Now I am a plug recruit who at 43 will have to do an Induction Course if I cannot get my Docs out of Ottawa. Mind you, they are willing to do "Recognition of Prior Learning".

I work in a unit that is a "Regional Force Surveillance Unit" (RFSU) that is classed as Infantry but operates more like a recce unit in that we are responsible for coastal defence in the remote Northwest of Australia.  We are luckier than most Reserve units in that we are an operational unit and get better equipment than most  - mind you we have an AO the size of 1/2 of Western Canada with about 50000 people and no grenade or heavy weapon range.

I believe that the Australians are better paid overall (a Private with his trades training gets between $36-42K depending on location/trade) which is quite respectable.  As a recruit I get $54 a day - Tax Free - I think my wife as a LT get $85.  Australians on a whole have a much different slant on benefits, entitlements and allowances.  Due to the size of the country, companies like the one I work for, think nothing of flying in workers from the other side of the country and flying them home every few weeks.  Culturally, they are far different in this regard.

I could go on-and-on regarding some of the differences, yet we have many similarities - more than we would with the Americans.

There are a number of "half truths" in the above quote - just this week the government is talking about standing down the F-111‘s.  The Collins-Class subs they speak of are one of the last governments most embarrassing purchases due to the outrageous costs and poor performance.  They have no "attack" helicopters that I am aware of - they have had Blackhawks and Seahawks for a number of years mind you.  

I think that Australia is putting more money in "Operational units" - keeping them manned up and equipped (as I am part of one, it is hard for me to see how this hurts the other units).  Personally, I think that the Canadians are better trained - I parade far less here, the NCOs are far older (at 43 I would still be considered a young Sgt, we have a 52 year-old Pte!).

Canada is considered the world peacekeeper - I believe that they have found their niche there and are comfortable with it.

They have little need for landing craft in today‘s world - that is why Australia is leasing high-speed ferries to the US.

Australia has had it own version of 9-11 with the bombing in Bali - it hits home so harshly because Bali is THE favourite holiday destination for Australians.

There... I have vented... sorry for the long diatribe, but I was bored here at work!


----------



## SpinDoc (8 Aug 2003)

Thanks Adrian for the enlightening glimpse!  Wow, if Pte‘s are considered to be respectably paid, then jr officers are practically paid like middle managers?

Very interesting to know that there ARE indeed OTHER countries who buy crappy hardware... I guess it‘s very easy to "ooooh and ahhhh" about other people‘s toys.  Would it be wrong to say that Australia‘s procurement methods also focus on domestic industry off-sets?


----------



## A_Berry (8 Aug 2003)

Besides the gap in exchange rate, living costs are higher here (20-25%) but still at $40K you are still well above the poverty line.

The Australians are less focused on local procurement for intermediate level equipment (vehicles and the like) - they are blessed with a great shipbuilding industry and near zero air industry.

One idea of unique cost-cutting is the elimination of the elastic shock cord in the pant cuffs - they now issue the classic American-made boot bands as being more cost effective instead of having specially made olive shock cord made and installed in each pair.


----------



## Danjanou (8 Aug 2003)

Adrian, thanks for the information.
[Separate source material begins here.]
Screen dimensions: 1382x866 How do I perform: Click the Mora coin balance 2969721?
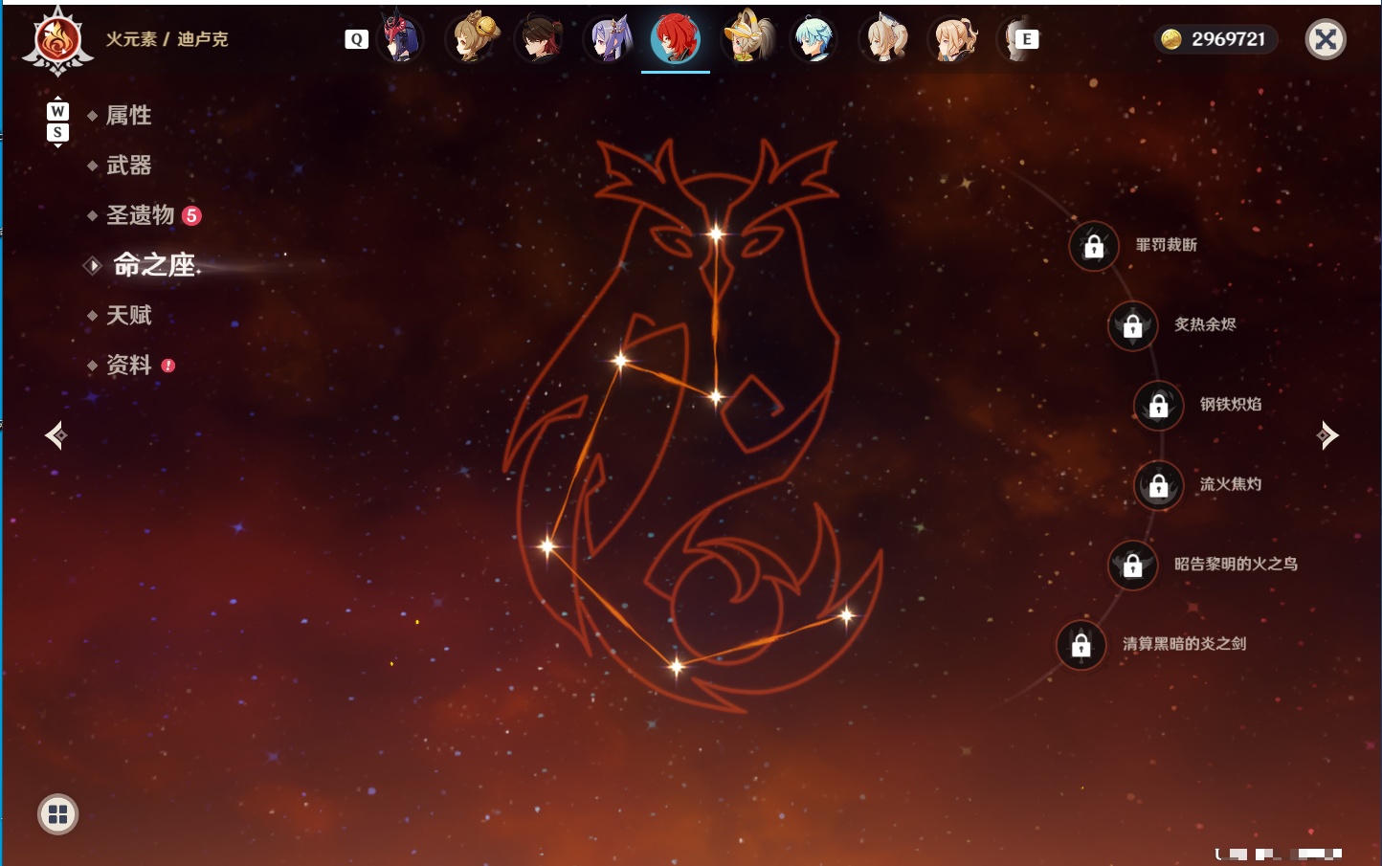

It definately answered some of the questions that have been raised here since this thread opened, in regards to benefits, and more importantly the public‘s and government‘s attitude towards the military there.

A 43 year old Pte eh, maybe I should consider getting back in? Got room for another middle aged grunt down there?


----------



## Infanteer (8 Aug 2003)

I‘ve said it before and I‘ll say it again (Mr. Dorosh will again agree with me)

The Grass is always Greener on the Other Side of the Fence


----------



## A_Berry (8 Aug 2003)

Danjanou - 

The attatude towards the military down here is incredible - a couple of years ago I marched in the Anzac Day parade with the North American contingent - there was 200,000 people along the parade route - you will get 10-15,000 people show up at the Dawn Service at 05:00.

In the small town where I am (14,000) we had 600 people show up for the Dawn Service - they are very pround of thier Anzac heritage - *and it gets passed down to thier children!* Children and grandchildren proudly wear thier relatives medals on Anzac Day.


----------



## Danjanou (8 Aug 2003)

Ah to dream of greener pastures, but alas too many commitments in this part of the world. Sorry Infanteer, that means you‘re stuck with me. 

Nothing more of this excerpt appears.